Wir sind jung. Wir sind stark.

Wir sind jung. Wir sind stark.
(We are young. We are strong.)

Regia: Burhan Qurbani
Germania 2013/2014, 128’
con Devid Striesow, Jonas Nay

Wir sind jung. Wir sind stark. © Stephan Rabold - team Worx Television und Film GmbH È la mattina del 24 agosto 1992: la radio racconta di diverse centinaia di rivoltosi che avanzano con violenza verso lo ZAST (Zentrale Aufnahmestelle für Flüchtlinge), il centro di accoglienza per rifugiati politici di Lichtenhagen, un quartiere di Rostock. Ancora sono soprattutto i rom rumeni a essere minacciati. Ma la vietnamita Lien, che vive con suo fratello e sua cognata nella cosiddetta Sonnenblumenhaus e lavora in una lavanderia, si fa fare delle mèches bionde sui capelli, come se in questo modo potesse attirare meno l’attenzione. Il suo capo apprezza gli “asiatici” per la loro “etica del lavoro”. Il politico locale Martin Boll discute con i suoi colleghi sulle possibili strategie per arginare le aggressioni xenofobe. All’inizio Martin non immagina nemmeno che già da tempo suo figlio Stefan è entrato a far parte di una gang violenta. Di solito i giovani si incontrano in un prato desolato: Philipp ricorda il periodo ormai passato della DDR, quando lui e suo padre avevano ancora un lavoro. I suoi compagni, tra cui Robbie, un violento nevrotico e senza scrupoli, non lo prendono però sul serio. Deluso, Philipp abbandona il gruppo e si suiciderà. L’estremista di destra Sandro, che si considera un capo e una guida, vorrebbe trasformare il morto in un martire della patria. Robbie legge divertito la lettera di addio del suicida e la sottrae.

Nel pomeriggio i rom vengono evacuati dal loro sovraffollato alloggio, tra gli applausi dei cittadini che osservano gli eventi con curiosità. A poco a poco, gli spazi aperti davanti allo ZAST e alla Sonnenblumenhaus si riempiono di curiosi che si portano dietro addirittura delle sedie pieghevoli e attendono l’evolversi degli eventi. Ma quando la polizia si ritira temporaneamente, la violenza sfocia di sera in maniera definitiva, davanti alle telecamere accese di diverse troupe televisive. Cominciano a volare pietre contro la Sonnenblumenhaus, bombe molotov sfondano le finestre e incendiano le abitazioni, sempre sotto gli applausi dei curiosi. Stefan, Robbie e Goldhahn entrano nell’edificio, appiccano altri incendi e distruggono tutto quello che trovano.
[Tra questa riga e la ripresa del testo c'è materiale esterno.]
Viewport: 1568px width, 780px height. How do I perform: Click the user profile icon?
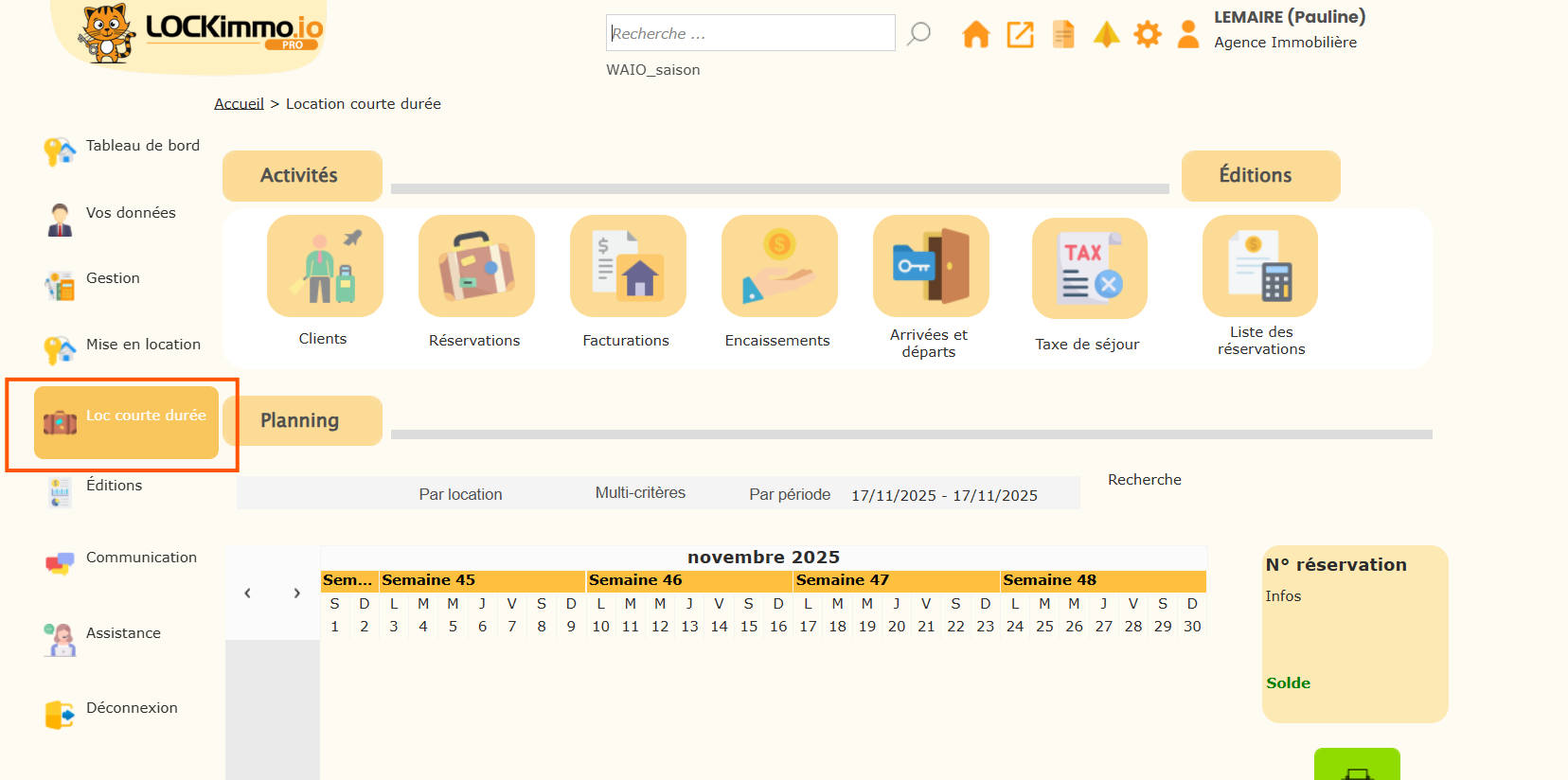pyautogui.click(x=1188, y=35)
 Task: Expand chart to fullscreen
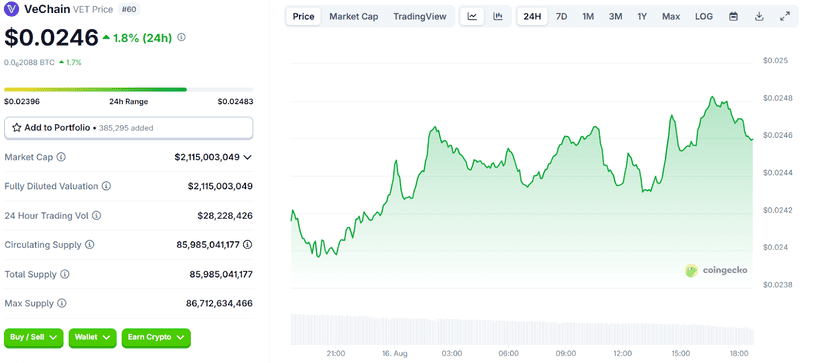coord(784,16)
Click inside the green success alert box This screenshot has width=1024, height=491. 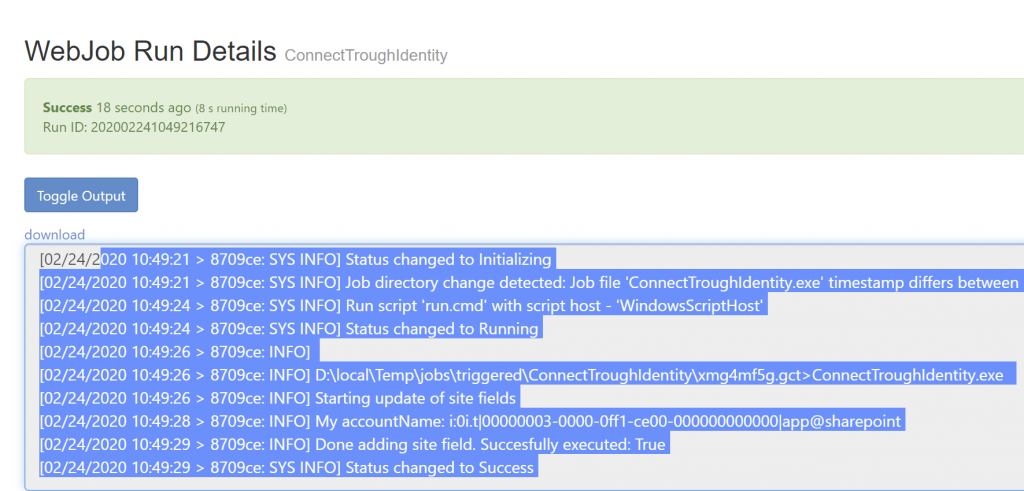(x=524, y=116)
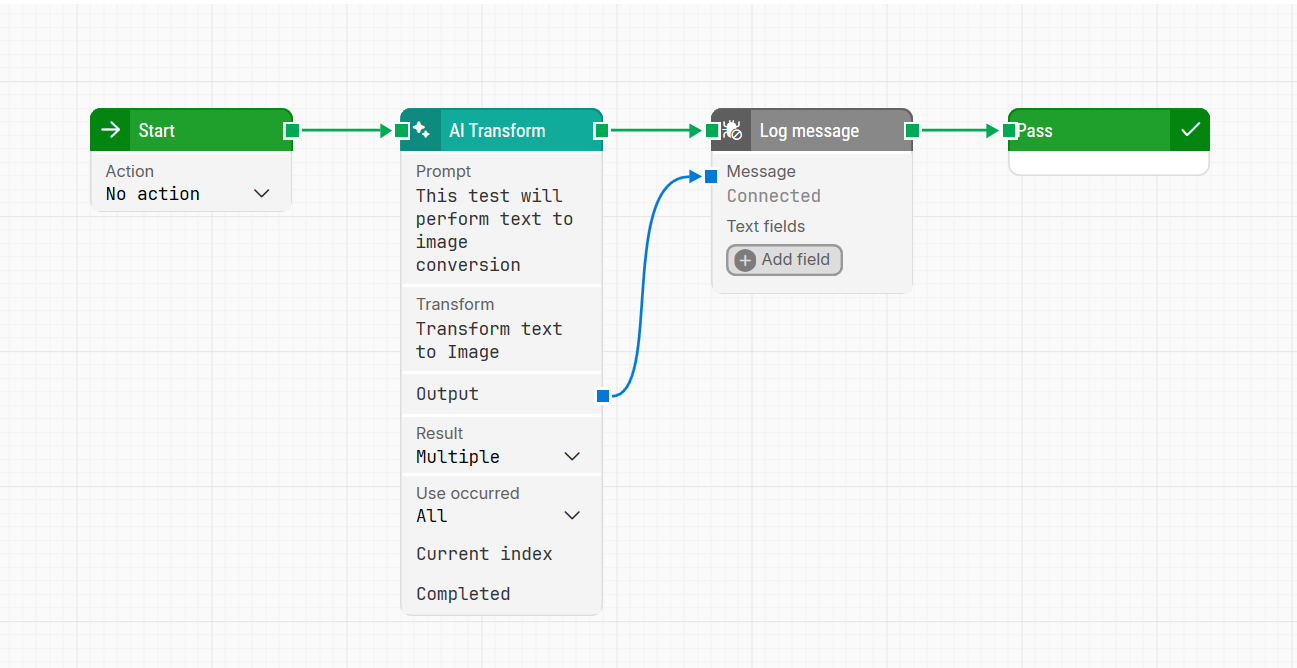The height and width of the screenshot is (668, 1297).
Task: Select the Completed output row
Action: 464,594
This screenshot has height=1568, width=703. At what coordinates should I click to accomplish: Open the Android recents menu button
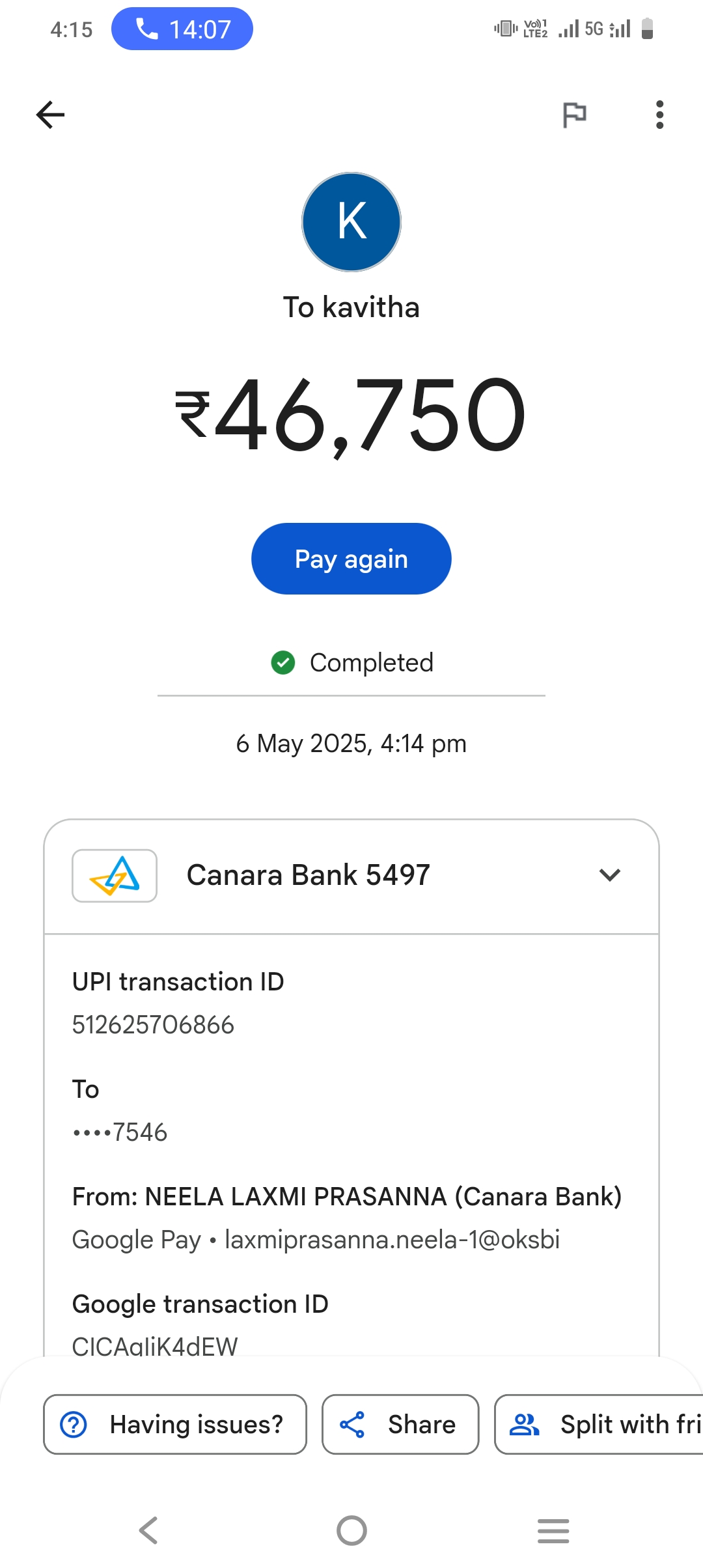(553, 1530)
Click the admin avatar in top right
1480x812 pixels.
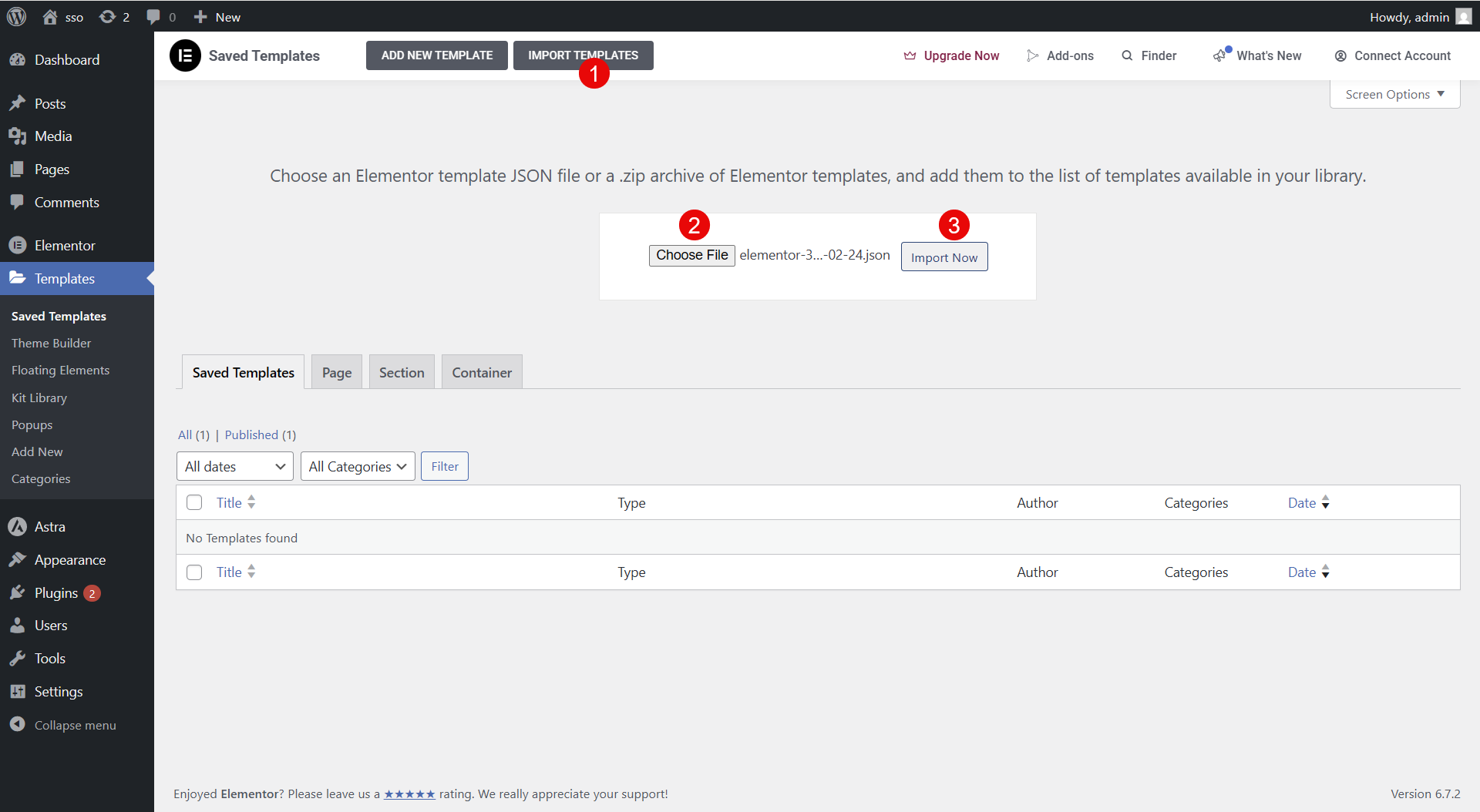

Spinti dalla paura, gli ultimi vietnamiti sono scappati sul tetto dell’edificio, e da qui trovano rifugio in una casa vicina. Da un balcone, Stefan fa un cenno alla folla che applaude. Finalmente anche la polizia è tornata.

Wir sind jung. Wir sind stark è un film a tratti piuttosto caotico, e proprio questa drammaturgia rispecchia in pieno l’isterica escalation di quella notte. Burhan Qurbani, figlio di immigrati afgani, non cerca di spiegare i suoi personaggi, specialmente non dà un punto di vista ideologico. Gli stessi giovani che cantano a squarciagola “Germania!” come un grido di battaglia, intonano anche l’Internazionale o la canzone del piccolo suonatore di tromba, molto popolare nella DDR. Il loro atteggiamento è impregnato da una rabbia cupa, piuttosto che da una cosciente ideologia. “Quando mi si chiede che genere di film sia Wir sind jung. Wir sind stark rispondo: un Heimatfilm. Tutti i miei personaggi si muovono in quest’area di tensione: essere a casa, avere una patria in un luogo, in un paese. Il film si svolge in un momento caratterizzato da un nuovo orientamento sociale e politico e da un grande vuoto. Allora, era proprio la valutazione del concetto di patria, almeno per la popolazione della ex-DDR, ad essere cambiata radicalmente. Credo che uno dei motivi della spaventosa violenza di Rostock, dello stare a guardare in maniera inerte e degli applausi, del non voler sapere o del desiderio di volgere lo sguardo altrove, affondi le proprie radici anche nella frustrazione di quel periodo. Nella notte del 24 agosto 1992 quella rabbia è cresciuta fino a diventare qualcosa di mostruoso.” (Qurbani)
 
Wir sind jung. Wir sind stark non fa un’analisi politica o ideologica, ma piuttosto svolge un lavoro di memoria, per ricordare una catastrofe nazionale avvenuta con il pretesto del patriottismo, ma anche per raccontare come i tempi di crisi siano un terreno fertile per l’ottuso radicalismo di destra, oggi, in numerosi stati dell’Europa, come allora nella Germania appena riunificata.